■ **Instructions for the task**:
Once you have read the records below, restate them word for word.

■ **Data provided**:
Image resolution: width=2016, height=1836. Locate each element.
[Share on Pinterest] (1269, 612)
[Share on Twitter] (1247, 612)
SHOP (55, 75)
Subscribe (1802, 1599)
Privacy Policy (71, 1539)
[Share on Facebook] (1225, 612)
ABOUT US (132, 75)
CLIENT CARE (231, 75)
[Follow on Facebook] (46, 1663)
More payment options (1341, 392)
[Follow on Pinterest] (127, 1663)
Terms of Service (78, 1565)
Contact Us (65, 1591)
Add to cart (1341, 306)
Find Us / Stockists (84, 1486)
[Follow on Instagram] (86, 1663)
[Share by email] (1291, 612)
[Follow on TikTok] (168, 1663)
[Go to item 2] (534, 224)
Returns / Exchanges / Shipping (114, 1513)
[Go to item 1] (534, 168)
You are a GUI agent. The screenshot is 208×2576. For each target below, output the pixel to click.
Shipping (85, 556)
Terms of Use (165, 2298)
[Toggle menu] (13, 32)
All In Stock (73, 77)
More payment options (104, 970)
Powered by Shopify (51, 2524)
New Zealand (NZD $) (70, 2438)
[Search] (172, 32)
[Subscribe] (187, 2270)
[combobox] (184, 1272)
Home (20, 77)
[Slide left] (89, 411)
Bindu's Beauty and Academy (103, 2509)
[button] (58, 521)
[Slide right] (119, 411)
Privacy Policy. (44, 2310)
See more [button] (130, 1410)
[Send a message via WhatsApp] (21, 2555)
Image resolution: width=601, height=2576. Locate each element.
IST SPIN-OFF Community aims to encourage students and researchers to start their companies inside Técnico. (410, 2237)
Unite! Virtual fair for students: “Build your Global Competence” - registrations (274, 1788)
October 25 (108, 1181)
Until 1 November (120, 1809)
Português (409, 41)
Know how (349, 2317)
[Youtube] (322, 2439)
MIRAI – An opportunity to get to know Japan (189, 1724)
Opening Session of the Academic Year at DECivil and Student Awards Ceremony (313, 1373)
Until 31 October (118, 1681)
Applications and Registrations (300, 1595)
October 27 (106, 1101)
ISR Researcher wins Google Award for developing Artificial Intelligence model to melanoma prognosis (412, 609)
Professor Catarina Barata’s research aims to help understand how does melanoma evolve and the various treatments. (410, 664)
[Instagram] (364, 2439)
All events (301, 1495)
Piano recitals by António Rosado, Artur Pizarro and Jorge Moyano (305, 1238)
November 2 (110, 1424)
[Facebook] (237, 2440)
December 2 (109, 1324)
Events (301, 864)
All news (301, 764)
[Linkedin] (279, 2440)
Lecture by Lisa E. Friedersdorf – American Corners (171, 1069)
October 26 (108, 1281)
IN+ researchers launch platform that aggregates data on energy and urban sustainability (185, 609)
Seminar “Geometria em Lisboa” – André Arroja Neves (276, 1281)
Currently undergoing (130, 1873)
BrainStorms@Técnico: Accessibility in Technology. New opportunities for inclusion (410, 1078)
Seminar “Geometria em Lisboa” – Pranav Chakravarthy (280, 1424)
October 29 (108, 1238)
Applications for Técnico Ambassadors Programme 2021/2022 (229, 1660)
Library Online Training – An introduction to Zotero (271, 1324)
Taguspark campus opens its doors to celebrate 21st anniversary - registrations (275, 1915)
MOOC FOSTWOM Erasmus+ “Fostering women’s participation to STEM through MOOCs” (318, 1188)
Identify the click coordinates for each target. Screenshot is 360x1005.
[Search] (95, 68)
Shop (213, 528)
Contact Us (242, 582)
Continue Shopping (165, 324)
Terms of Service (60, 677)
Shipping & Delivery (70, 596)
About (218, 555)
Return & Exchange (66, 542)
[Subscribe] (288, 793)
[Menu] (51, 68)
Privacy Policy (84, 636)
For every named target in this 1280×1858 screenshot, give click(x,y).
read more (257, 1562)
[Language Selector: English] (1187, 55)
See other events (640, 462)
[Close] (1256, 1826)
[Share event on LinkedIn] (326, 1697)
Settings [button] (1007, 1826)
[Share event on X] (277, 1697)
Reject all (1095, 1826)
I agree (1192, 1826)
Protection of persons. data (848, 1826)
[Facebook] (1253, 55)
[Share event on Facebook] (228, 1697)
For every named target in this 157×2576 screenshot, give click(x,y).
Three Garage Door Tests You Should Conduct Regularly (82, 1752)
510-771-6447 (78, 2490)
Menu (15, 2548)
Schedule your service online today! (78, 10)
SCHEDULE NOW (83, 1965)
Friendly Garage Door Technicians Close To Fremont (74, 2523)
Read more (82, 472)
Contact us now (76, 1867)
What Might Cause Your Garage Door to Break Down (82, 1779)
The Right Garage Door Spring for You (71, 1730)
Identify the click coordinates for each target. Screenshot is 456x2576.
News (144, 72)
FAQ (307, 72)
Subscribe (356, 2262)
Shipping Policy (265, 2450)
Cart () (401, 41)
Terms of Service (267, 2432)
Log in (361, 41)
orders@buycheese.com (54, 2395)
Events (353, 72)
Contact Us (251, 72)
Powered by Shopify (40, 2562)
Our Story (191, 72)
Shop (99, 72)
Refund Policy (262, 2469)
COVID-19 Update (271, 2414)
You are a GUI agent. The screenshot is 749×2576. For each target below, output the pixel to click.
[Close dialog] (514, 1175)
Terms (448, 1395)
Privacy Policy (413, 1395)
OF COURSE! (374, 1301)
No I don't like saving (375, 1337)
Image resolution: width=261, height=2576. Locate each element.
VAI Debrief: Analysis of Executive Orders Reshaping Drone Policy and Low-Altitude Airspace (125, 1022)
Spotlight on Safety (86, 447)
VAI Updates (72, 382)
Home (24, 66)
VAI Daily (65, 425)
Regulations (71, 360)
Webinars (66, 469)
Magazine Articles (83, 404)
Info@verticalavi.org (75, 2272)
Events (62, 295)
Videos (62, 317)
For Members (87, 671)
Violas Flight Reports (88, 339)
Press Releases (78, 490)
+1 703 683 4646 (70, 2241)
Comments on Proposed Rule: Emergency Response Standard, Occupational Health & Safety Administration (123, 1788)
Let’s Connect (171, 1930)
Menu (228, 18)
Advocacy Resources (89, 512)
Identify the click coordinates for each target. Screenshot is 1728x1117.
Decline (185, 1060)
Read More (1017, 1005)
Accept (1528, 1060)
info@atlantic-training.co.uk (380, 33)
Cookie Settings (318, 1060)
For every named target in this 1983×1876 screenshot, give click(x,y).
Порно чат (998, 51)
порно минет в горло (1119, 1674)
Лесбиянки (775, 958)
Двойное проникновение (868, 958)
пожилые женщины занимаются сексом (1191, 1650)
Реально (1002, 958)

■ **Answer space**:
Image resolution: width=2016, height=1836. Locate each element.
[Share on Pinterest] (1269, 612)
[Share on Twitter] (1247, 612)
SHOP (55, 75)
Subscribe (1802, 1599)
Privacy Policy (71, 1539)
[Share on Facebook] (1225, 612)
ABOUT US (132, 75)
CLIENT CARE (231, 75)
[Follow on Facebook] (46, 1663)
More payment options (1341, 392)
[Follow on Pinterest] (127, 1663)
Terms of Service (78, 1565)
Contact Us (65, 1591)
Add to cart (1341, 306)
Find Us / Stockists (84, 1486)
[Follow on Instagram] (86, 1663)
[Share by email] (1291, 612)
[Follow on TikTok] (168, 1663)
[Go to item 2] (534, 224)
Returns / Exchanges / Shipping (114, 1513)
[Go to item 1] (534, 168)
You are a GUI agent. The screenshot is 208×2576. For each target below, output the pixel to click.
Shipping (85, 556)
Terms of Use (165, 2298)
[Toggle menu] (13, 32)
All In Stock (73, 77)
More payment options (104, 970)
Powered by Shopify (51, 2524)
New Zealand (NZD $) (70, 2438)
[Search] (172, 32)
[Subscribe] (187, 2270)
[combobox] (184, 1272)
Home (20, 77)
[Slide left] (89, 411)
Bindu's Beauty and Academy (103, 2509)
[button] (58, 521)
[Slide right] (119, 411)
Privacy Policy. (44, 2310)
See more [button] (130, 1410)
[Send a message via WhatsApp] (21, 2555)
Image resolution: width=601, height=2576. Locate each element.
IST SPIN-OFF Community aims to encourage students and researchers to start their companies inside Técnico. (410, 2237)
Unite! Virtual fair for students: “Build your Global Competence” - registrations (274, 1788)
October 25 (108, 1181)
Until 1 November (120, 1809)
Português (409, 41)
Know how (349, 2317)
[Youtube] (322, 2439)
MIRAI – An opportunity to get to know Japan (189, 1724)
Opening Session of the Academic Year at DECivil and Student Awards Ceremony (313, 1373)
Until 31 October (118, 1681)
Applications and Registrations (300, 1595)
October 27 (106, 1101)
ISR Researcher wins Google Award for developing Artificial Intelligence model to melanoma prognosis (412, 609)
Professor Catarina Barata’s research aims to help understand how does melanoma evolve and the various treatments. (410, 664)
[Instagram] (364, 2439)
All events (301, 1495)
Piano recitals by António Rosado, Artur Pizarro and Jorge Moyano (305, 1238)
November 2 (110, 1424)
[Facebook] (237, 2440)
December 2 (109, 1324)
Events (301, 864)
All news (301, 764)
[Linkedin] (279, 2440)
Lecture by Lisa E. Friedersdorf – American Corners (171, 1069)
October 26 (108, 1281)
IN+ researchers launch platform that aggregates data on energy and urban sustainability (185, 609)
Seminar “Geometria em Lisboa” – André Arroja Neves (276, 1281)
Currently undergoing (130, 1873)
BrainStorms@Técnico: Accessibility in Technology. New opportunities for inclusion (410, 1078)
Seminar “Geometria em Lisboa” – Pranav Chakravarthy (280, 1424)
October 29 (108, 1238)
Applications for Técnico Ambassadors Programme 2021/2022 (229, 1660)
Library Online Training – An introduction to Zotero (271, 1324)
Taguspark campus opens its doors to celebrate 21st anniversary - registrations (275, 1915)
MOOC FOSTWOM Erasmus+ “Fostering women’s participation to STEM through MOOCs” (318, 1188)
Identify the click coordinates for each target. Screenshot is 360x1005.
[Search] (95, 68)
Shop (213, 528)
Contact Us (242, 582)
Continue Shopping (165, 324)
Terms of Service (60, 677)
Shipping & Delivery (70, 596)
About (218, 555)
Return & Exchange (66, 542)
[Subscribe] (288, 793)
[Menu] (51, 68)
Privacy Policy (84, 636)
For every named target in this 1280×1858 screenshot, give click(x,y).
read more (257, 1562)
[Language Selector: English] (1187, 55)
See other events (640, 462)
[Close] (1256, 1826)
[Share event on LinkedIn] (326, 1697)
Settings [button] (1007, 1826)
[Share event on X] (277, 1697)
Reject all (1095, 1826)
I agree (1192, 1826)
Protection of persons. data (848, 1826)
[Facebook] (1253, 55)
[Share event on Facebook] (228, 1697)
For every named target in this 157×2576 screenshot, give click(x,y).
Three Garage Door Tests You Should Conduct Regularly (82, 1752)
510-771-6447 (78, 2490)
Menu (15, 2548)
Schedule your service online today! (78, 10)
SCHEDULE NOW (83, 1965)
Friendly Garage Door Technicians Close To Fremont (74, 2523)
Read more (82, 472)
Contact us now (76, 1867)
What Might Cause Your Garage Door to Break Down (82, 1779)
The Right Garage Door Spring for You (71, 1730)
Identify the click coordinates for each target. Screenshot is 456x2576.
News (144, 72)
FAQ (307, 72)
Subscribe (356, 2262)
Shipping Policy (265, 2450)
Cart () (401, 41)
Terms of Service (267, 2432)
Log in (361, 41)
orders@buycheese.com (54, 2395)
Events (353, 72)
Contact Us (251, 72)
Powered by Shopify (40, 2562)
Our Story (191, 72)
Shop (99, 72)
Refund Policy (262, 2469)
COVID-19 Update (271, 2414)
You are a GUI agent. The screenshot is 749×2576. For each target below, output the pixel to click.
[Close dialog] (514, 1175)
Terms (448, 1395)
Privacy Policy (413, 1395)
OF COURSE! (374, 1301)
No I don't like saving (375, 1337)
Image resolution: width=261, height=2576. Locate each element.
VAI Debrief: Analysis of Executive Orders Reshaping Drone Policy and Low-Altitude Airspace (125, 1022)
Spotlight on Safety (86, 447)
VAI Updates (72, 382)
Home (24, 66)
VAI Daily (65, 425)
Regulations (71, 360)
Webinars (66, 469)
Magazine Articles (83, 404)
Info@verticalavi.org (75, 2272)
Events (62, 295)
Videos (62, 317)
For Members (87, 671)
Violas Flight Reports (88, 339)
Press Releases (78, 490)
+1 703 683 4646 (70, 2241)
Comments on Proposed Rule: Emergency Response Standard, Occupational Health & Safety Administration (123, 1788)
Let’s Connect (171, 1930)
Menu (228, 18)
Advocacy Resources (89, 512)
Identify the click coordinates for each target. Screenshot is 1728x1117.
Decline (185, 1060)
Read More (1017, 1005)
Accept (1528, 1060)
info@atlantic-training.co.uk (380, 33)
Cookie Settings (318, 1060)
For every named target in this 1983×1876 screenshot, give click(x,y).
Порно чат (998, 51)
порно минет в горло (1119, 1674)
Лесбиянки (775, 958)
Двойное проникновение (868, 958)
пожилые женщины занимаются сексом (1191, 1650)
Реально (1002, 958)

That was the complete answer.